Authored by RKSimon on Mar 19 2018, 5:22 PM.

Details

Summary

As mentioned on D44647, this patch increases the default memory latency to +5cy as well as costing +1uop, which more closely matches what most custom cases are doing for reg-mem instructions.

I've left ReadAfterLd at 4cy at the moment, which seems to be correct for 'pure' loads - should I can increase this to 5 as well? What about WriteLoad etc?

As Sandy Bridge is currently our default generic model, this affects a lot of scheduling tests...

Diff Detail

Repository
rL LLVM

Event Timeline

RKSimon created this revision.Mar 19 2018, 5:22 PM

I think this mostly looks ok. Most of this just stuff SNB doens't support anyway. We should file bugs for the obvious bugs its showing.

test/CodeGen/X86/mmx-schedule.ll
1266 ↗(On Diff #139028)

So a ton of MMX instructions are missing from SNB?

test/CodeGen/X86/schedule-x86_32.ll
213 ↗(On Diff #139028)

So RETQ is in the scheduler model but RETL isn't?
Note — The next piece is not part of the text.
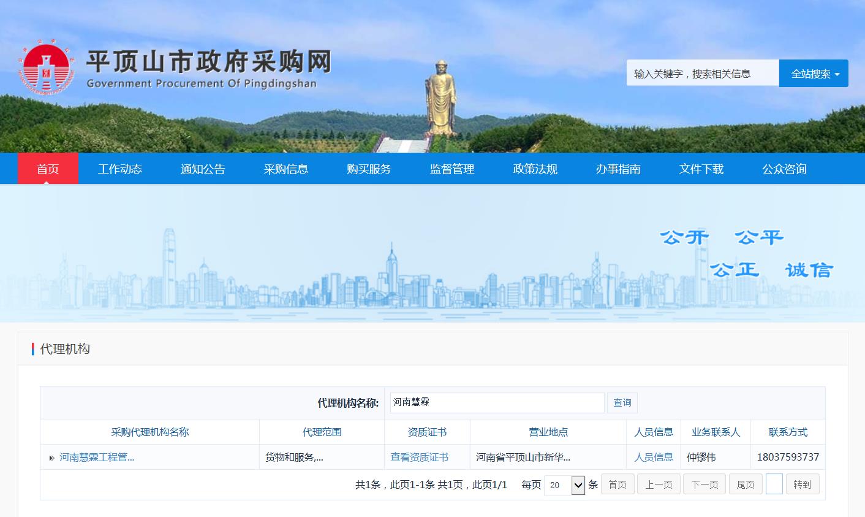Go to the 首页 navigation tab

[x=48, y=169]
test/CodeGen/X86/sse41-schedule.ll
353 ↗(On Diff #139028)

So DPPSrmi and VDPPSrmi are missing from the SNB scheduler model?

713 ↗(On Diff #139028)

This is an obvious mistake in the SNB model. I'll commit a fix.

I'll fix the ror/rol/shr/sar problems too.

And I'll fix TEST

courbet added inline comments.Mar 20 2018, 2:02 AM
lib/Target/X86/X86SchedSandyBridge.td
83 ↗(On Diff #139028)

Please fix the comment.

RKSimon updated this revision to Diff 139146.Mar 20 2018, 9:39 AM

Fixed comment and rebased patch.

Another issue is WriteLoad is set to 4cy but WriteFLoad/WriteVecLoad is set to 6cy memory latency - there are a lot of inconsistencies in here.
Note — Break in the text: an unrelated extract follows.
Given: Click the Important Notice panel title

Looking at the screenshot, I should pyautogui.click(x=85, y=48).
I'm open to any/all recommendations - plus I think we need to bear in mind that this model is used for generic (non-specific) x86_64 targets.

Fixed comment and rebased patch.

Another issue is WriteLoad is set to 4cy but WriteFLoad/WriteVecLoad is set to 6cy memory latency - there are a lot of inconsistencies in here.

When the data is in cache, I see latencies of 2 for MOV64rm, 3 for VMOVUPSrm, 4 for VMOVUPSYrm with llvm-exegesis (btw @craig.topper: why are all memory latencies shifted by 3? Is it to account for data that's not in the cache ?). So the values here seem reasonable if the 6cy is for the ymm version. Essentially this shows that the basic model is too simplistic for sandybridge; we really need the specialization per mnemonic. The specialization seem to be correct: VMOVUPSYrm has latency 7 (4+3), VMOVUPSrm 6 (3+3) and MOV64rm 5 (2+3).

2 cycle latency for MOV64rm seems low to me. There's an address calculation and a TLB lookup before it can even start accessing the cache.

Table 2-20 of https://software.intel.com/sites/default/files/managed/9e/bc/64-ia-32-architectures-optimization-manual.pdf shows the load latencies according to Intel.

2 cycle latency for MOV64rm seems low to me. There's an address calculation and a TLB lookup before it can even start accessing the cache.

Table 2-20 of https://software.intel.com/sites/default/files/managed/9e/bc/64-ia-32-architectures-optimization-manual.pdf shows the load latencies according to Intel.

The generated code had store-to-load forwarding, so the numbers here are indeed missing the memory access part. When we change the generator to prevent the forwarding, we see latencies of 11/9/7 for ymm0/xmm0/rax on sandybridge, which are consistent with the access-less numbers I mentioned above (4/3/2), plus access times according to the doc you pointed to (7/6/5): 11=7+4 / 9=6+3 / 7=2+5.
It's not obvious to me which number LLVM should be using (should we give it both numbers and teach it to recognize store-load forwarding opportunities and schedule accordingly ?)

We'll try to think of a way to integrate this in a principled way into llvm-exegesis (created PR36905).

I've left ReadAfterLd at 4cy at the moment, which seems to be correct for 'pure' loads

Isn't ReadAfterLd only used by instructions with folded loads? So shouldn't it be 5cyc?

craig.topper accepted this revision.Apr 5 2018, 7:08 PM

LGTM. I'd like to see this go in so I can start removing InstrRWs from Sandy Bridge to start fixing the missing ReadAfterLd.

This revision is now accepted and ready to land.Apr 5 2018, 7:08 PM
This revision was automatically updated to reflect the committed changes.